I am really pleased with the news I had today and just need to think about what else I can do to help myself.
My back is getting better and I feel stronger so longer and more frequent walks. I need to be very mindful of my back as it is still very fragile so exercise that will not be a threat to that is a must.
I think I will also look at my diet again both in terms of health and cancer prevention but also with a view to losing weight.
So back on the train feeling happy and looking forward to the future.
Well it’s an adventure today, I am off to UCLH for a PET Scan and I have decided to go by train and tube. The PET Scan is a follow up on the Lutetium treatment I have been having and will take a look inside to see how things are. My PSA has been stable at around 90 and the scan will help decide what I do in regards to treatment.

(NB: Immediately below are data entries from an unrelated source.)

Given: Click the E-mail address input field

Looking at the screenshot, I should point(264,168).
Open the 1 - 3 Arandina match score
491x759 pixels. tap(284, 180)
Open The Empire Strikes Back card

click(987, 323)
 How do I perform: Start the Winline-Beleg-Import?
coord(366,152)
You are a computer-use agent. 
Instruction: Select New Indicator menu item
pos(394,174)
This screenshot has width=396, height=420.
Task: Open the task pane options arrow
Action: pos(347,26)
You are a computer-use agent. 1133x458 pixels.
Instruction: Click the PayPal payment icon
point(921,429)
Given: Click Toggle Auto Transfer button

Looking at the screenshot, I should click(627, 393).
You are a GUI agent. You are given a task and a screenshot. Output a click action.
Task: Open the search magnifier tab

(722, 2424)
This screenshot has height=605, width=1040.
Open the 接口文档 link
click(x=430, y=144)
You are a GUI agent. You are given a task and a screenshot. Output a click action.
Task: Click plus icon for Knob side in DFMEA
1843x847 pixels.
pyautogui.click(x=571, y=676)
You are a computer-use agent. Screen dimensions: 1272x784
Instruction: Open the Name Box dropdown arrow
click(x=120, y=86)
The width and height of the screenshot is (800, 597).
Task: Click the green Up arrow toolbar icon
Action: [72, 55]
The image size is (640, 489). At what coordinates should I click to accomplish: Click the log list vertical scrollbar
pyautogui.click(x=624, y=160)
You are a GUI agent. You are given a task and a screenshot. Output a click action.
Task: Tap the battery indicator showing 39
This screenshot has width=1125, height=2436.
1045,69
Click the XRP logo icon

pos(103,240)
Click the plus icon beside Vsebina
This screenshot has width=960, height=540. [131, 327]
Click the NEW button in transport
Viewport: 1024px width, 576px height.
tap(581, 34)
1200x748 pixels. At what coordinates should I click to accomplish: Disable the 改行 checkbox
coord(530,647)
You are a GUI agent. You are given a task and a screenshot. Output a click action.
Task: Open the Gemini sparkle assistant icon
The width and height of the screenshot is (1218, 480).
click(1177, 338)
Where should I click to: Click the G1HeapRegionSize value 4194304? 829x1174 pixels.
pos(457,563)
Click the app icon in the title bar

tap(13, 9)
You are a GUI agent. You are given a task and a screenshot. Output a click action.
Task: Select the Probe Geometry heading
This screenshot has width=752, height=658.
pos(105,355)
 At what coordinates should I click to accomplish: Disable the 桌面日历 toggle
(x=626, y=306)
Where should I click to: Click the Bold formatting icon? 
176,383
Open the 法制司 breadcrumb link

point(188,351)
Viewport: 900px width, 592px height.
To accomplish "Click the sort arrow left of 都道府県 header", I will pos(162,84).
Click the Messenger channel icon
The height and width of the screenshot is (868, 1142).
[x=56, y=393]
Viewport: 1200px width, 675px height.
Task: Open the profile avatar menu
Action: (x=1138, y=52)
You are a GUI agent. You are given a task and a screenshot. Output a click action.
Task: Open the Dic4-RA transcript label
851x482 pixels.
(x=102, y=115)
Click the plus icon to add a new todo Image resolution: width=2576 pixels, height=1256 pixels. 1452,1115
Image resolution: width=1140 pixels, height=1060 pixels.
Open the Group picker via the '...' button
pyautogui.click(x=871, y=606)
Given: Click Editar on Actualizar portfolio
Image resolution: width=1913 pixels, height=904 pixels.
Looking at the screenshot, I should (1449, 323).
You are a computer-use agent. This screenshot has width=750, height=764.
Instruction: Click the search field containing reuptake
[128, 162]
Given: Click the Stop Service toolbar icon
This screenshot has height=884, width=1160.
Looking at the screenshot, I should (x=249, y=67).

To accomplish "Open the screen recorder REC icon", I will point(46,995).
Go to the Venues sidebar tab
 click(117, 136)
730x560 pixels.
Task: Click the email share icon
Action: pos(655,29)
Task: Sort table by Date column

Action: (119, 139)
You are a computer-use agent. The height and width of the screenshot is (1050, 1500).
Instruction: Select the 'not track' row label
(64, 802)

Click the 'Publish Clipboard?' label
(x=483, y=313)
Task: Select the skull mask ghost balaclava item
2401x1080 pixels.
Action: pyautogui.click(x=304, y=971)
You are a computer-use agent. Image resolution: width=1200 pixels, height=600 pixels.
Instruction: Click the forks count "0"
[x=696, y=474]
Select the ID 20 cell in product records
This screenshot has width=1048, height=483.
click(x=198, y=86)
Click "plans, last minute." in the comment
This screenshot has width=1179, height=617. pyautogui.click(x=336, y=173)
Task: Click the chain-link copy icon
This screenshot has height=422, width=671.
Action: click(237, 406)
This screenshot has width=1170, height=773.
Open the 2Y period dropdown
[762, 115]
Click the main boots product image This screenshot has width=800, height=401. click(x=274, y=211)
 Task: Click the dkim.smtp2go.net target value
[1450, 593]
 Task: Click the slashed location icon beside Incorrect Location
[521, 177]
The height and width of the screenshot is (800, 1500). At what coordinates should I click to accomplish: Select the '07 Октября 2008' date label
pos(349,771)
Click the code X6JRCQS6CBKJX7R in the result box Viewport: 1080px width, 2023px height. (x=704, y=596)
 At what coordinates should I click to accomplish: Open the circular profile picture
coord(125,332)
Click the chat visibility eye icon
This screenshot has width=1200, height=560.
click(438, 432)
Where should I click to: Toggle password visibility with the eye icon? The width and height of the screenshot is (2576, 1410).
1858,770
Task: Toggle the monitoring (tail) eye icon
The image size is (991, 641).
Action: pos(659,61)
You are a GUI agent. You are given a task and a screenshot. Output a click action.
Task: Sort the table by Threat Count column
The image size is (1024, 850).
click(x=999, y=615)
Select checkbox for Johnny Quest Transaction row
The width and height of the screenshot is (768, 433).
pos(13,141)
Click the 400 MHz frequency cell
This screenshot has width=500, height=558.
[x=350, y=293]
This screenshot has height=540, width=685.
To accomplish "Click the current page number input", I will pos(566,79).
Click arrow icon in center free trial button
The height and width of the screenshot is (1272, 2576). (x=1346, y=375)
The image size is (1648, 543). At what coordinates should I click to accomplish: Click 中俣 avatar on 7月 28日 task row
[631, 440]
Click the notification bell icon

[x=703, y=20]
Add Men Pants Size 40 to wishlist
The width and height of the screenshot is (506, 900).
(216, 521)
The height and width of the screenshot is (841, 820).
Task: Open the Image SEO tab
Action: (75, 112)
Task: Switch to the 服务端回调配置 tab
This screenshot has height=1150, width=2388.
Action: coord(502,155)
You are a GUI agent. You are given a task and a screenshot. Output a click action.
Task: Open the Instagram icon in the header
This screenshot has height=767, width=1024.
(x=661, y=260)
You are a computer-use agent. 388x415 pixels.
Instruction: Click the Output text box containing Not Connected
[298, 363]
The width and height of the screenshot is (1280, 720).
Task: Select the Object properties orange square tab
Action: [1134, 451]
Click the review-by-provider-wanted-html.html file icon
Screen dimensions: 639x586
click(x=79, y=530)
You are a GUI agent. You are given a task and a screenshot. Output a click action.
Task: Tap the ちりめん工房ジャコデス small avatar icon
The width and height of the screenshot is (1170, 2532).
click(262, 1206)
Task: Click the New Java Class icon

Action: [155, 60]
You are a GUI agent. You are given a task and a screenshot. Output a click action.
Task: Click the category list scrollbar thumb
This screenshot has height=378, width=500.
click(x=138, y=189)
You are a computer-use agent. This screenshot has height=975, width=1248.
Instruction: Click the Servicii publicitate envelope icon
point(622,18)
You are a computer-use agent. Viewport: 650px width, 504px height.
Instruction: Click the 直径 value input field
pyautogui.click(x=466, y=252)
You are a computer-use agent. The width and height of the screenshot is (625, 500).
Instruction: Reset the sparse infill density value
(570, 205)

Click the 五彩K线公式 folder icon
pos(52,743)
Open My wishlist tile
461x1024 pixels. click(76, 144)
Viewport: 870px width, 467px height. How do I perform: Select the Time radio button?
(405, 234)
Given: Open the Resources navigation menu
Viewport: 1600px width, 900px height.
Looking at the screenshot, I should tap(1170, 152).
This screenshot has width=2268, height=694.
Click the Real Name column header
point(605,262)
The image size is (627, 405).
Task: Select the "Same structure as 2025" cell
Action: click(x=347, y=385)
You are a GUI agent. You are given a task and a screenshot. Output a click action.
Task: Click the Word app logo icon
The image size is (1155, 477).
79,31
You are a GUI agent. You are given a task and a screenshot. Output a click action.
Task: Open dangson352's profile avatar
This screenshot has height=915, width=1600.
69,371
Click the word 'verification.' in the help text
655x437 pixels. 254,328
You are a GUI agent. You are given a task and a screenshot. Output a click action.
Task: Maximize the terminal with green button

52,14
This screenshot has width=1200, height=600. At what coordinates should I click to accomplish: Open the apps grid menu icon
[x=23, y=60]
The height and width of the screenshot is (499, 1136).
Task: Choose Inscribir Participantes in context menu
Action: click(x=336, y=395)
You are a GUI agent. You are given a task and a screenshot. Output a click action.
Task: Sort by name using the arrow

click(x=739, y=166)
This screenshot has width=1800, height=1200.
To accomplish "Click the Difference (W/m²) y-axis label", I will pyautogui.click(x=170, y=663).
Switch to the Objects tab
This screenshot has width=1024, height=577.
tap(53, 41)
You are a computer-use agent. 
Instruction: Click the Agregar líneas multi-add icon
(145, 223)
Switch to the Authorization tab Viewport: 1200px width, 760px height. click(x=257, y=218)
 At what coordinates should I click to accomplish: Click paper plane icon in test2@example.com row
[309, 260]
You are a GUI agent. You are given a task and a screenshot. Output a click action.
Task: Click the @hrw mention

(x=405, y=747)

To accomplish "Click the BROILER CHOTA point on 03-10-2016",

Of course my big dilemma was what to wear and take, it was cooler than it has been and wet. In the end I opted for shorts and a light fleece and a waterproof which should cover all options. Then I needed masks, gloves, etc.
I left a little early as I hadn’t been on the train for a while and I knew that there was building work going on at the station. I was pleasantly surprised that I got parked very easily and used my Blue Badge to get a disabled parking space close to the station entrance. That said the car park was not busy so I guess not many people are using the train.
The train was not that busy so I found a seat and settled down for the first part of my journey.
The train to Tottenham Hale was quick and smooth.
On arrival at Tottenham Hale things had changed a little as there was also building work going on there. But my transition onto the tube was also quick and easy.
Tottenham Hale was not that busy as you can see.
The tube train itself was a little busier and would fill up as we go into the city. The tube was very hot so shorts were a good choice.
I arrived at the hospital early with the view that I would get a blood test before my scan. I made my way to the first floor and found where the blood tests were done. I normally have blood tests done in the Macmillan Cancer Centre but would try the main building .
I took a ticket and waited .
No luck and I had to give up and head to Nuclear Medicine for my scan. If I can I will try for a blood test after the scan.
I arrived at Nuclear Medicine at the right time and filled in the questionnaire.
It was not long before I was taken to a prep room and fitted with a cannula. Sounds simple but it took three attempts to get it in, the actual penetration of the needle is not too bad, it’s the wiggling it around to get the needle into the vein that gets me!
Once the cannula was fitted I was then injected with the radioactive element that would be attracted to the cancer and then show up on the scan, showing the tumours and there size, in the past they had reduced in size.
I had then to wait an hour for the radiation to circulate around my body before the scan.
The lights in my room are lowered so there is only one thing to do… zzzz.
The hour passed quite quickly and I was soon in the scanning room. I had difficulty lying flat on the bed which hard but managed to get into a position I could hold.
Once more I closed my eyes and slowly I moved through the scanner. Fortunately this was nice and quiet, not like a MRI.
Then it was time to get dressed and go.
I decided not to go for a blood test after all I don’t know when my next outpatients appointment is yet and so will try and get a blood test closer to that date so it is more relevant .
The journey home was quick and easy.
All I need to do now is wait for the results of the scan.